§ What needs to be done: In the records below, find each line containing the word "computer" and copy it.

*** Opening of Data for processing ***

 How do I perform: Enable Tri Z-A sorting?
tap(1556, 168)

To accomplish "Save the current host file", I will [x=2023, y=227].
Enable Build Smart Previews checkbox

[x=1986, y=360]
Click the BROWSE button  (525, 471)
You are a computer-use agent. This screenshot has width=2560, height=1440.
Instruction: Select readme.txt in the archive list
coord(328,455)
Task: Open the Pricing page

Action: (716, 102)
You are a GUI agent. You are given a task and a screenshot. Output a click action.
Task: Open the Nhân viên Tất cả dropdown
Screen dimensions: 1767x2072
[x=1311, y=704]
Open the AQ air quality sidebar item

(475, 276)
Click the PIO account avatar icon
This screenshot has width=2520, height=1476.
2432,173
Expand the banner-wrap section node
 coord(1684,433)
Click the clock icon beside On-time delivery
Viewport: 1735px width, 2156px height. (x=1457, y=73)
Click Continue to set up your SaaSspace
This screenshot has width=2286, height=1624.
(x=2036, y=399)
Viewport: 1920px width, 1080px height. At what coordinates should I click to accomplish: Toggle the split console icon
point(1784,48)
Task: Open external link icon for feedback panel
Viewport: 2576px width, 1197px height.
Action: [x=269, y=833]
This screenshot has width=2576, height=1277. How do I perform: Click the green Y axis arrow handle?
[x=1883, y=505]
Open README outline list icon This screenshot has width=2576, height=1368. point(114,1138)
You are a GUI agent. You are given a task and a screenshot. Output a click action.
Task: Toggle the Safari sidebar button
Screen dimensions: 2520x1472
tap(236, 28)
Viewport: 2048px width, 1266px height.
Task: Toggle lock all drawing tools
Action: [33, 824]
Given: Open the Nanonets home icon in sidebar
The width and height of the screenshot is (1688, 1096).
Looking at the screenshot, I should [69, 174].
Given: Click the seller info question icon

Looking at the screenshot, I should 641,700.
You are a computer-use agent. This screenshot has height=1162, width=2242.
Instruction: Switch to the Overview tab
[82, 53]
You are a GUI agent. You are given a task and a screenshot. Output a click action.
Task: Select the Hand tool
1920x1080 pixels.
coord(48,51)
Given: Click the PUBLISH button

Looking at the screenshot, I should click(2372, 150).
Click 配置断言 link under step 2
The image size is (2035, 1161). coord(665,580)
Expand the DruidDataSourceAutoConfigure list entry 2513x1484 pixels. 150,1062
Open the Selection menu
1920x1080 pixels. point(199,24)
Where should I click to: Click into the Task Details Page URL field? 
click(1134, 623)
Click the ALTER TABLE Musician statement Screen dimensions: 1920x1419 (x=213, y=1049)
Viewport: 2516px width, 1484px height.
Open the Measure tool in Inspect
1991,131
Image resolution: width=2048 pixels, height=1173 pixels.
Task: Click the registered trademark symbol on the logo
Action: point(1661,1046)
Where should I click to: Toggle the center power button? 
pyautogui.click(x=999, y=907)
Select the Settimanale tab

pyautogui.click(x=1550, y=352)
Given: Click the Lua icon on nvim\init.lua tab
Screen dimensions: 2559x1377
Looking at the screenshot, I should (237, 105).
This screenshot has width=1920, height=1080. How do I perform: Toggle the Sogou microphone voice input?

*** Close of Data for processing ***

§ Response area:
You are a computer-use agent. This screenshot has width=2560, height=1440.
You are a computer-use agent. This screenshot has height=1162, width=2242.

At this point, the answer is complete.